■ What you are asked to do
Print every line of the data below verbatim, leaving out the pictures.

BEGIN

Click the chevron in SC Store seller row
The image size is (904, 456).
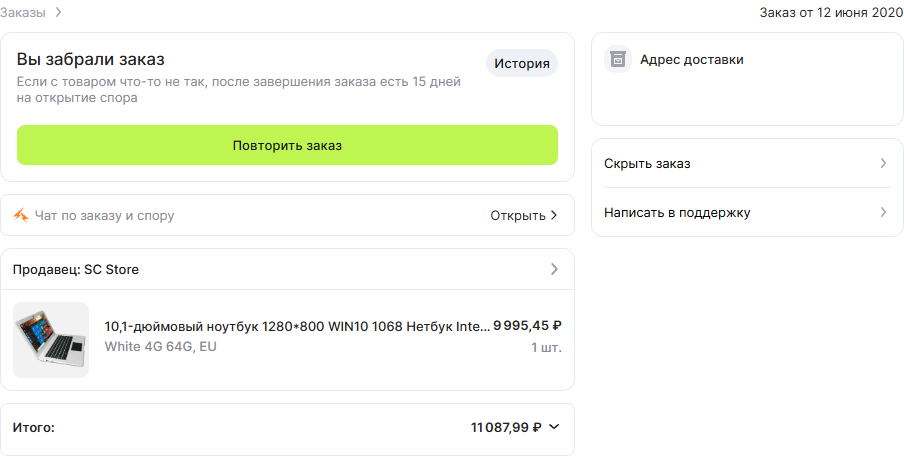click(554, 269)
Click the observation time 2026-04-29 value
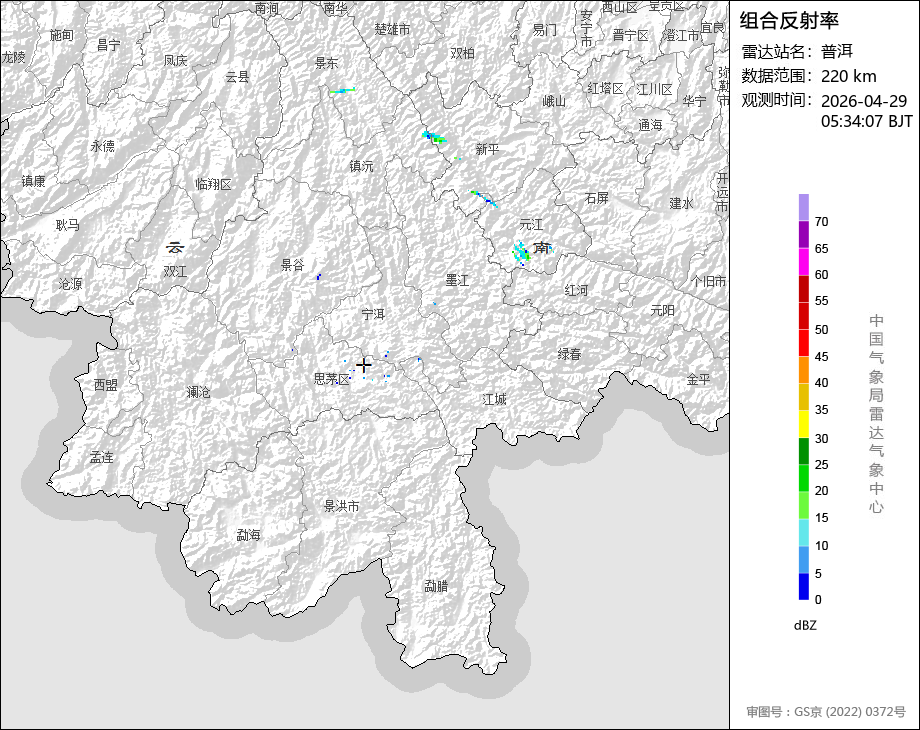 click(863, 101)
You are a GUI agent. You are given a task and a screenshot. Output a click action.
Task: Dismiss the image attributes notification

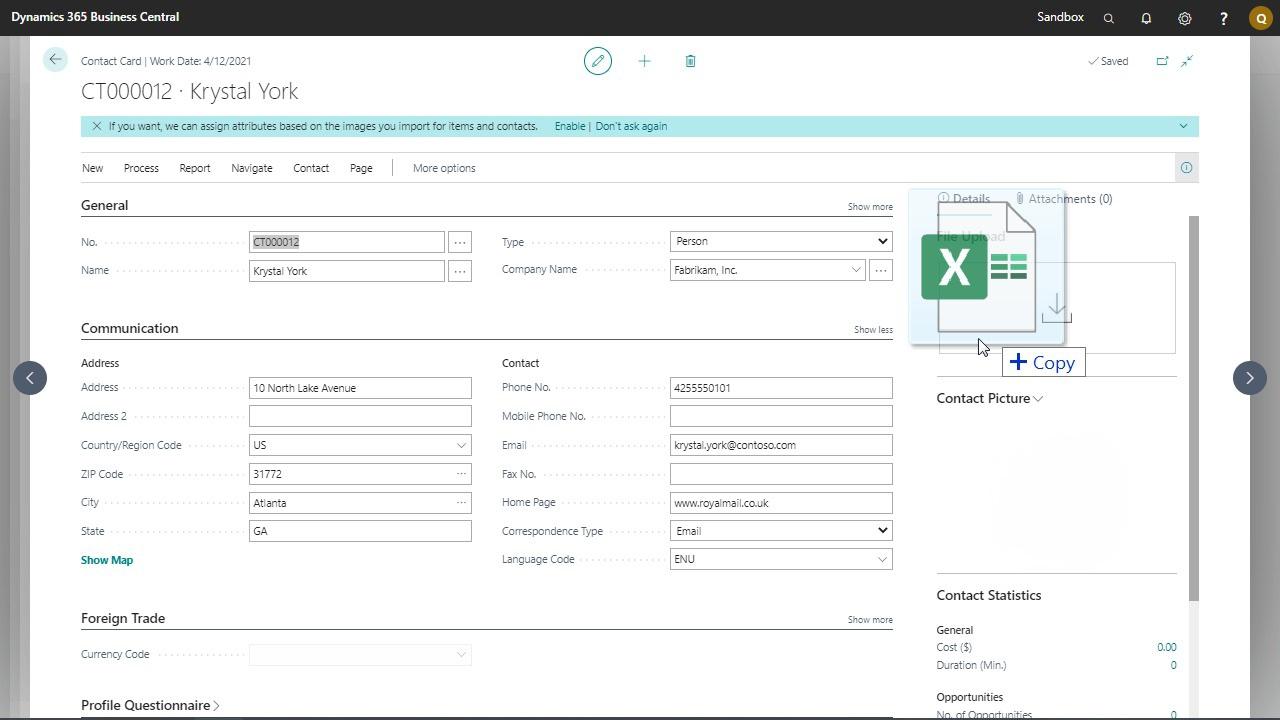pyautogui.click(x=97, y=126)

END

■ Answer to the task
Click the chevron in SC Store seller row
The image size is (904, 456).
click(554, 269)
Click the observation time 2026-04-29 value
 click(863, 101)
You are a GUI agent. You are given a task and a screenshot. Output a click action.
Task: Dismiss the image attributes notification

pyautogui.click(x=97, y=126)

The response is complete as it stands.